As usual with parsing combinators, our (sub)parsers are functions that take the input and return a tuple of the parsed
prefix and the remaining input. Clojure vectors make bulky tuples (thus the attempts at clj-tuple and
cambrian-collections) but we will later get rid of them rather incidentally. If the parser fails we just return
:malli.core/invalid
; explain
has a separate implementation.
Parsing a single item consists of just using parse-item
on the first element of the seq. parse-item
should be a
function that transforms the item or returns :malli.core/invalid
:
(defn item-parser [parse-item]
(fn [coll]
(if (seq coll)
(let [res (parse-item (first coll))]
(if-not (miu/-invalid? res)
[res (rest coll)]
res))
:malli.core/invalid)))
In practice the parse-item
functions come from malli.core/-parser
.
end-parser
checks that the collection is empty. The old-school way to do this was to check for an 'EOF' sentinel
or null byte, but with Clojure sequences we have empty?
:
(defn end-parser [coll]
(if (empty? coll)
[nil coll]
:malli.core/invalid))
As with many parsing libraries and parser generators, end-parser
is needed to ensure that the entire input is consumed
by the overall parser. Parsing just a prefix of the input makes the parsing functions composable, but the top level
parser must not be satisfied with just a correct prefix -- that would lead to silent failures, the worst kind of bugs.
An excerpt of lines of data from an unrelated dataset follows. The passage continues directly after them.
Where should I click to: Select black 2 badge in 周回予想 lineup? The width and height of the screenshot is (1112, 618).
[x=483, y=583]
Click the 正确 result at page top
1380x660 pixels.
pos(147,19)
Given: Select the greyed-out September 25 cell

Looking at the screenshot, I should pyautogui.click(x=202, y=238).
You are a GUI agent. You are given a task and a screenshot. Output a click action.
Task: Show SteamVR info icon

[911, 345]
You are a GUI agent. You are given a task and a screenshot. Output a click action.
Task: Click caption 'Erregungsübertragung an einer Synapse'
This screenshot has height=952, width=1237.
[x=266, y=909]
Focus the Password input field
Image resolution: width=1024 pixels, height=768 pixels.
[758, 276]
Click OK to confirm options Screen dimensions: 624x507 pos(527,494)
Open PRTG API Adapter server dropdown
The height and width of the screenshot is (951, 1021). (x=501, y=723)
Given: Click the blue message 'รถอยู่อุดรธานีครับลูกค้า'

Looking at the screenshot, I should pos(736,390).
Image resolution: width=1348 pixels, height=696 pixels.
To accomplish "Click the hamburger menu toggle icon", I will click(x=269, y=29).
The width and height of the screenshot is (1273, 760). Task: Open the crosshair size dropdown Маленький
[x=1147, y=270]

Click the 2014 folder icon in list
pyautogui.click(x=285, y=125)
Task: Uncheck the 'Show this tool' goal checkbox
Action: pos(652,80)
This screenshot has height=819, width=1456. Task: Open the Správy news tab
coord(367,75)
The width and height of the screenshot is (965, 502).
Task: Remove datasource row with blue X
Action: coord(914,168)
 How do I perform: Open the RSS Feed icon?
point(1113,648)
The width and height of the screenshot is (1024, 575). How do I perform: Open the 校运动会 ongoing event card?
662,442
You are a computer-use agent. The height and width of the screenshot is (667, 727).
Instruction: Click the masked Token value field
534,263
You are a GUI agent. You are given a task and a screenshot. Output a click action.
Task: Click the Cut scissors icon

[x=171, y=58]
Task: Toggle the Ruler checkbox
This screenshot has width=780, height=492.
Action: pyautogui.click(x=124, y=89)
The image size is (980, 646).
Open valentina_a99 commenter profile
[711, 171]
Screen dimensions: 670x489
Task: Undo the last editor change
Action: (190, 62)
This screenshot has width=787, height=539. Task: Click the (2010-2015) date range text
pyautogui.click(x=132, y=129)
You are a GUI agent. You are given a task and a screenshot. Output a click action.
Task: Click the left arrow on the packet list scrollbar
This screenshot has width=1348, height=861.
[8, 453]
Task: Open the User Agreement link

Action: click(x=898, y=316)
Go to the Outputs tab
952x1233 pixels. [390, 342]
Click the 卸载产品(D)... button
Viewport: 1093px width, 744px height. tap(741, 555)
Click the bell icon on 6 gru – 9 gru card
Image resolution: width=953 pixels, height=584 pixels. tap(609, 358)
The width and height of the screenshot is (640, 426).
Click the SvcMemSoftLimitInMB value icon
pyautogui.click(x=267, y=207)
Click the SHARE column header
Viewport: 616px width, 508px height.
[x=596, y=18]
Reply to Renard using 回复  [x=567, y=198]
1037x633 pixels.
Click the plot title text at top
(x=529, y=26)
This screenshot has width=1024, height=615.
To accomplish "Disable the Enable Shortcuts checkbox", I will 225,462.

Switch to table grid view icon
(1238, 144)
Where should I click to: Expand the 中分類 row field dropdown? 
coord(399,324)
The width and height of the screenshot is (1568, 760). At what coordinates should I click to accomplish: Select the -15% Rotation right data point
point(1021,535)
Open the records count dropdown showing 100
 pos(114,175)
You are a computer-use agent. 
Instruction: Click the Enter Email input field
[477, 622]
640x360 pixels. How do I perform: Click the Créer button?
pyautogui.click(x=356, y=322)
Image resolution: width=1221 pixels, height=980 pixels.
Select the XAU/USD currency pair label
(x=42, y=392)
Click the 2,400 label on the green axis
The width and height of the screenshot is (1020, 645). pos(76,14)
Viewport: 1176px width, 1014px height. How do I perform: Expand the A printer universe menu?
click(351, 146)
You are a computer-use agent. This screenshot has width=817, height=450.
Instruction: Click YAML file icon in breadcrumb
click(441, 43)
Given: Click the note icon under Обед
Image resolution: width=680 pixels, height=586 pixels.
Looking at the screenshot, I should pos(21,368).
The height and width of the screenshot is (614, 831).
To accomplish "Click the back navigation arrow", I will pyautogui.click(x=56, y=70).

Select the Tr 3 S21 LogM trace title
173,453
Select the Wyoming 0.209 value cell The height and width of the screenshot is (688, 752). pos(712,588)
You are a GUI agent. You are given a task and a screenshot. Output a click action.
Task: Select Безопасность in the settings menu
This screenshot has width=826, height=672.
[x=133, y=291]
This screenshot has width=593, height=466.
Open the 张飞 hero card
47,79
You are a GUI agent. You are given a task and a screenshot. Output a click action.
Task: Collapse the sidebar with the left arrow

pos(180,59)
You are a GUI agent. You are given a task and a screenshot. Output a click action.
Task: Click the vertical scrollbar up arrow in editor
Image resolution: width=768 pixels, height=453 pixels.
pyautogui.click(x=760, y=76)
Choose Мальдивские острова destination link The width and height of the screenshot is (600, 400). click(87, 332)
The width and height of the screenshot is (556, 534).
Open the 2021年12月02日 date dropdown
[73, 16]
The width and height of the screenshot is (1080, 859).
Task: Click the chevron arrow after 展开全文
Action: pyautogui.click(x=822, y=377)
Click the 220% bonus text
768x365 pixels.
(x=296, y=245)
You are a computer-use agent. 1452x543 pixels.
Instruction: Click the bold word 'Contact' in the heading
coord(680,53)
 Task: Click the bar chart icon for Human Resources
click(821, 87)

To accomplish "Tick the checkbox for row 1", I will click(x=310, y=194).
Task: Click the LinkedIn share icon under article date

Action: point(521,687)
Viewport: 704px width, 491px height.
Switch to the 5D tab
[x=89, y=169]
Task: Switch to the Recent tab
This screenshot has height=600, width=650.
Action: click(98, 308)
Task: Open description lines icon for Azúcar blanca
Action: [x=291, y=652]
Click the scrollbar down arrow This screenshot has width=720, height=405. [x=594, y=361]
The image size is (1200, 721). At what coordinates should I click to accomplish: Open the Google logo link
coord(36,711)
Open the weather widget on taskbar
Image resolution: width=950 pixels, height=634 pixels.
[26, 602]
Obviously all of the input must be validated when we have web-facing API:s; offering s/every
in addition to
s/coll-of
is just another sign that Spec is not about web API:s.
The parser for :cat
may look formidable, but really it is mostly just boring plumbing. The parsers
are just run in
sequence, the results collected into a vector with the remaining input threade through and any error returned
immediately, also canceling the remaining parsers
:
(defn cat-parser [& parsers]
(reduce (fn [parser parser*]
(fn [coll]
(let [res (parser coll)]
(if-not (miu/-invalid? res)
(let [[vs coll] res]
(let [res* (parser* coll)]
(if-not (miu/-invalid? res*)
(let [[v coll] res*]
[(conj vs v) coll])
res*)))
res))))
(pure-parser []) parsers))
(And part of the bulk in cat-parser
is just due to it being variadic (because we want :cat
to be). In Haskell >>=
and <*>
are binary infix operators and the reduce
(or, uh, foldr
? foldl'
?) part would not appear.)
cat-parser
also uses a little utility pure-parser
which just returns the fixed v
and leaves the input alone:
(defn pure-parser [v] (fn [coll] [v coll]))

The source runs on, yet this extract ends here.